[Data records]
====================

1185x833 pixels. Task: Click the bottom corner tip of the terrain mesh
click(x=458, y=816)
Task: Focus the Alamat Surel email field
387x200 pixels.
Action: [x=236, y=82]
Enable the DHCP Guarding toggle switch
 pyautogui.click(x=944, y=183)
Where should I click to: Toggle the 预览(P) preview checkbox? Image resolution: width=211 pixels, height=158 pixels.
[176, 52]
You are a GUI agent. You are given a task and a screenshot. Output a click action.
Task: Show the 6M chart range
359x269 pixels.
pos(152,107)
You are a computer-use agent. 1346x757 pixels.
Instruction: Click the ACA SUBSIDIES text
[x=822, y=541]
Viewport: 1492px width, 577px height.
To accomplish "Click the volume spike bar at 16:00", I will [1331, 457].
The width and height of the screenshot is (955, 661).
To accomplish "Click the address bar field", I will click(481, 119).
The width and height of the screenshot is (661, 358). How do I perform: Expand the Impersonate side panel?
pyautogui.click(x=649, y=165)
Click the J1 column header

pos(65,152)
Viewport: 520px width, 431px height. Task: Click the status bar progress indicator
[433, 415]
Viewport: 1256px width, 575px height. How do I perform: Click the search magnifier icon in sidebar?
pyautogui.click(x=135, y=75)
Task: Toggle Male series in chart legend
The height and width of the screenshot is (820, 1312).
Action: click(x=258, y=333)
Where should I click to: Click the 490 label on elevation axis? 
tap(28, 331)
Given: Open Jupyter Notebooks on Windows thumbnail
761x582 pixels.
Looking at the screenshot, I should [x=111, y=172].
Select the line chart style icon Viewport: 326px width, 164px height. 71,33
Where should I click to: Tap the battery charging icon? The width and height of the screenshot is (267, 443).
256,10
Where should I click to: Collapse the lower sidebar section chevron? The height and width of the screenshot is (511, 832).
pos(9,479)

====================

Would you please copy all lines in the data that contain the word "accomplish"?

To accomplish "Click the volume spike bar at 16:00", I will [1331, 457].
To accomplish "Click the address bar field", I will click(481, 119).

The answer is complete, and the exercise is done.